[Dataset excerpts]
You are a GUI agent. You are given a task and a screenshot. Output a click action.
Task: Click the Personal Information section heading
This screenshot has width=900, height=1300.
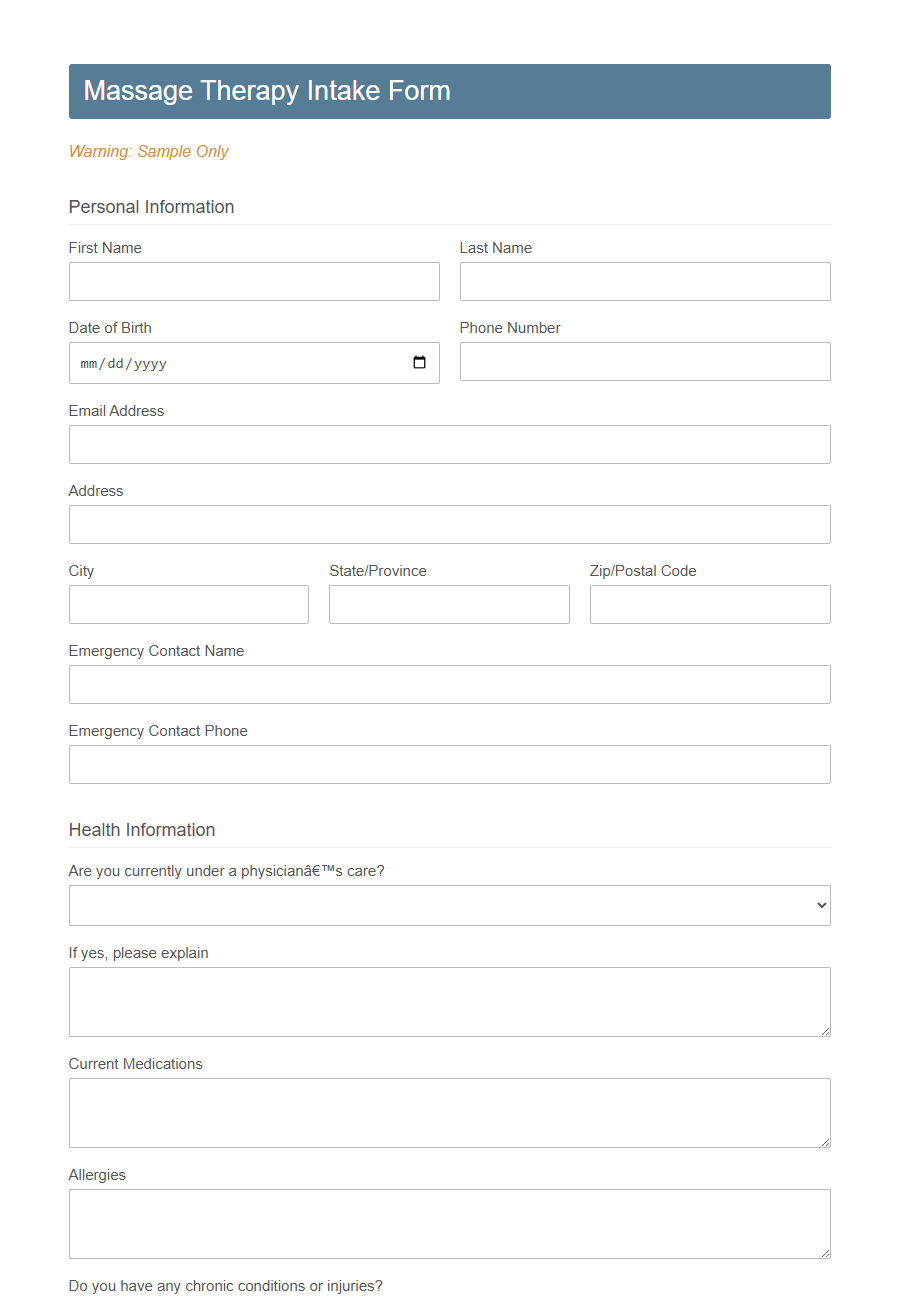[151, 207]
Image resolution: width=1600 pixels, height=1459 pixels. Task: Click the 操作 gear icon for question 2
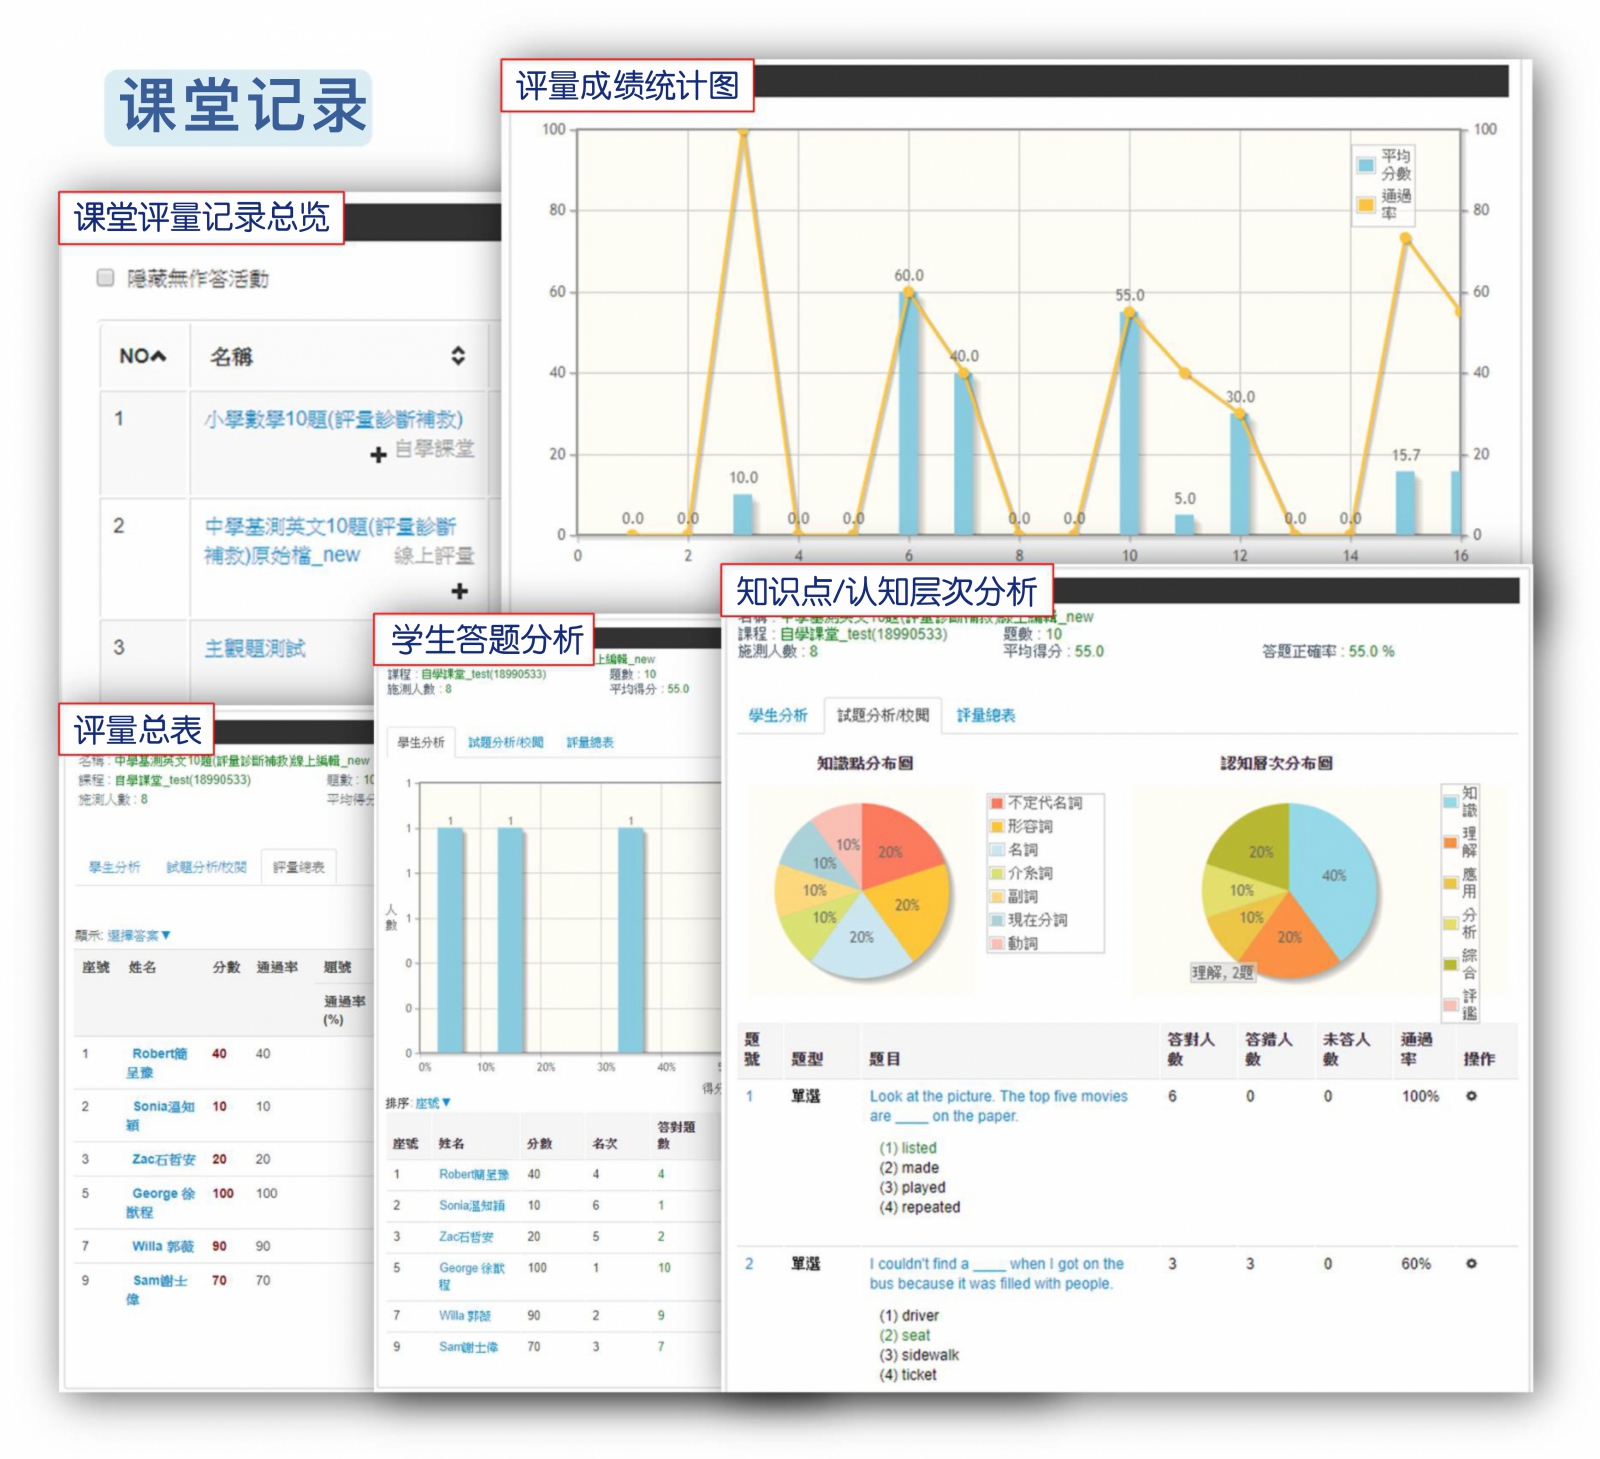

- ASSIGNMENT: Exact repetition of each line above is expected; images are to be omitted.

- COMPLETED TASK:
You are a GUI agent. You are given a task and a screenshot. Output a click action.
Task: Click the Personal Information section heading
This screenshot has width=900, height=1300.
[151, 207]
Image resolution: width=1600 pixels, height=1459 pixels. Task: Click the 操作 gear icon for question 2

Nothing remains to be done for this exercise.